As his three main coworkers, John Goodman, Ving Rhames, and Tom Sizemore all show up for about a thirty-minute stretch each, and leave lasting impressions on the viewer, particularly Goodman, whose character of Larry, we sense, has more going on underneath than meets the eye. Additionally, Latino pop singer Marc Anthony shows up in a crucial supporting role and is outstanding as Noel, a repeat offender who gets himself into trouble on a daily basis, stemming from a hard drug he once took that left his mind altered.

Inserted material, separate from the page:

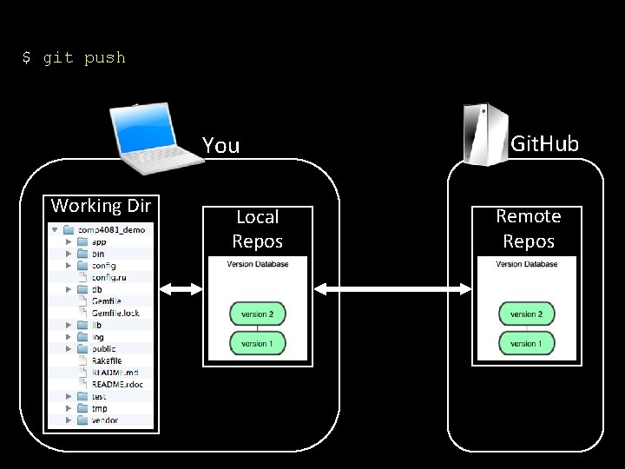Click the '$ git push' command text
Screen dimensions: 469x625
pos(74,58)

The heart and soul of the film lies on Mary Burke, an ex-junkie who has straightened her life out in the last year and now wishes to rekindle her relationship with her father before he dies. Mary is played by Patricia Arquette, Cage's wife and an underrated actress in her own right, who gives a powerful, quietly shattering performance that is so much deeper on every level than in her other current film, "Stigmata." Arquette and Cage, who are working together for the first time, turn out to have a great deal more chemistry than expected, and even when you feel as if their relationship may not be one with romance, but simply compassion for each other, you find yourself desperately hoping for them to get together.
"Bringing Out the Dead" is a highly assured, meditative look on the fragility of life, and it also acts as both an intriguing guide into the profession of ambulance drivers, as well as the atmosphere within the walls of a hospital, which, from secondhand experience, is realistic in almost every one of its details. Returning to his New York roots after several years, Scorsese is near the top of his game, as he has crafted a truly powerful, delicately balanced motion picture of both real poignancy and humor. "Bringing Out the Dead" may not have the wide commercial prospects of, let's say, Cage's haphazard, but financially successful, 1997 action product, "Con Air," but is a remarkably superior creation. It's not too often that a film this innovative and emotionally gratifying is made, and it should be embraced.